▶ **Instructions for the task**:
Put the lines below into a JSON list of strings, one string per line, skipping blank lines and leaving out the pictures. Include only the lines starting at the one that contains "Image resolution: width=234" and ending at the one that contains "(x=44, y=146)".

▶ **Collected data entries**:
┄┄┄┄┄┄┄┄┄┄┄┄┄┄┄┄┄┄┄┄

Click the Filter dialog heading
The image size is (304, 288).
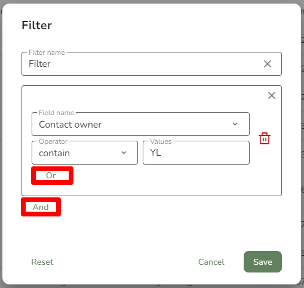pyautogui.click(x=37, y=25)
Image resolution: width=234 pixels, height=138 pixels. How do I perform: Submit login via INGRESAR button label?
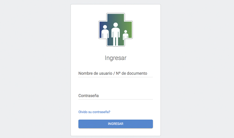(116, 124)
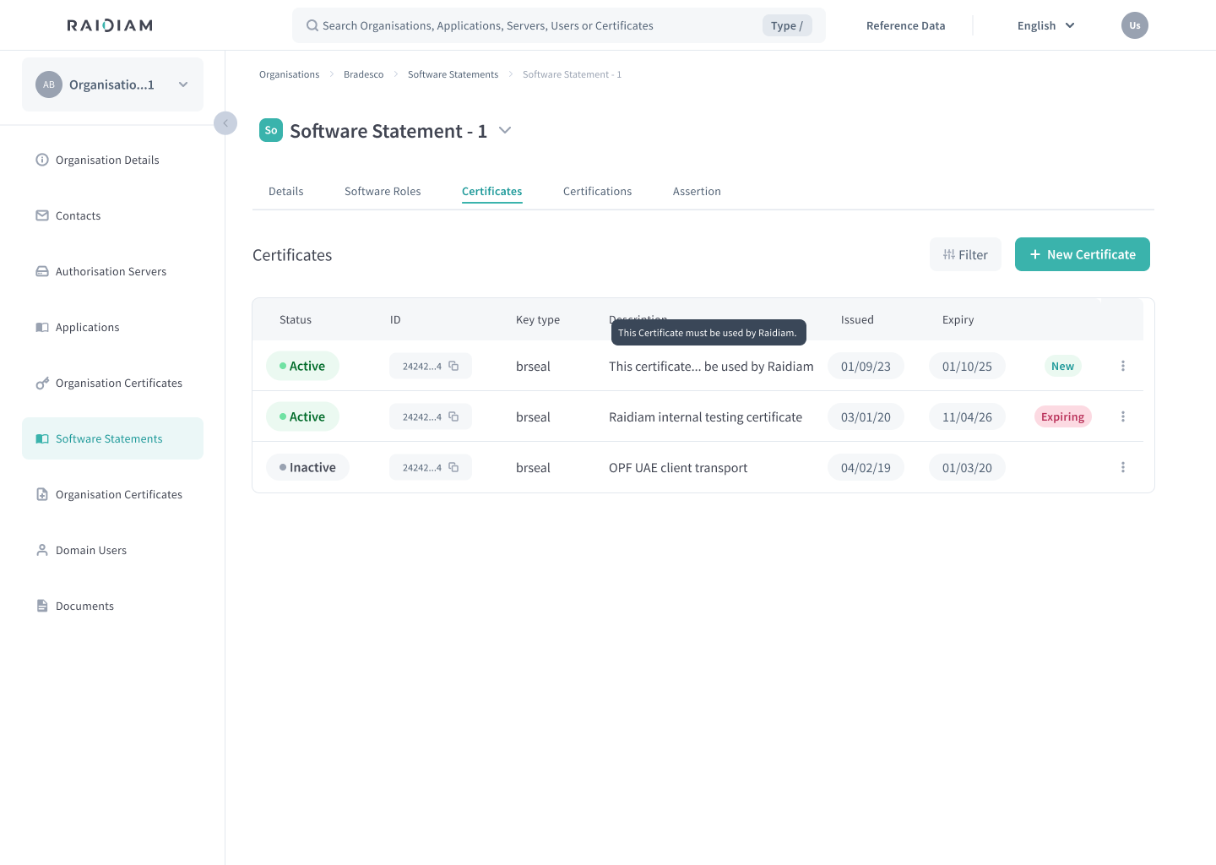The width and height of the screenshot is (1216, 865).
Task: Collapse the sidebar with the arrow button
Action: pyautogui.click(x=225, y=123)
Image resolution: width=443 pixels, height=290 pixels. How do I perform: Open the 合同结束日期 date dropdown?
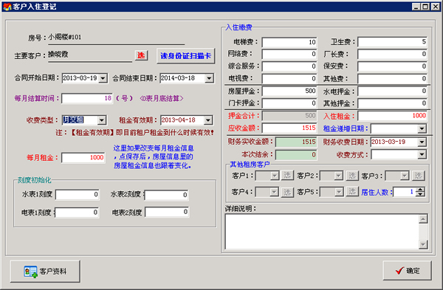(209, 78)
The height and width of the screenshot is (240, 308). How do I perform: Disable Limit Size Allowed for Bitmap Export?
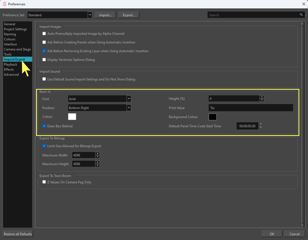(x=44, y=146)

┄┄┄┄┄┄┄┄┄┄┄┄┄┄┄┄┄┄┄┄

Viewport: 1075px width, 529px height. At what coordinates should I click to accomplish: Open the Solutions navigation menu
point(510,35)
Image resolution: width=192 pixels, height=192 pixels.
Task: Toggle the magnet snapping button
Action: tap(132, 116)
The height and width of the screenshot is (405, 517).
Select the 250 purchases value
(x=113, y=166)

┄┄┄┄┄┄┄┄┄┄┄┄┄┄┄┄┄┄┄┄

▶ **Output of the task**:
[
  "Image resolution: width=234 pixels, height=138 pixels. How do I perform: Submit login via INGRESAR button label?",
  "(116, 124)",
  "The width and height of the screenshot is (1216, 865).",
  "Task: Collapse the sidebar with the arrow button",
  "Action: pyautogui.click(x=225, y=123)",
  "Image resolution: width=443 pixels, height=290 pixels. How do I perform: Open the 合同结束日期 date dropdown?",
  "(209, 78)",
  "The height and width of the screenshot is (240, 308). How do I perform: Disable Limit Size Allowed for Bitmap Export?",
  "(x=44, y=146)"
]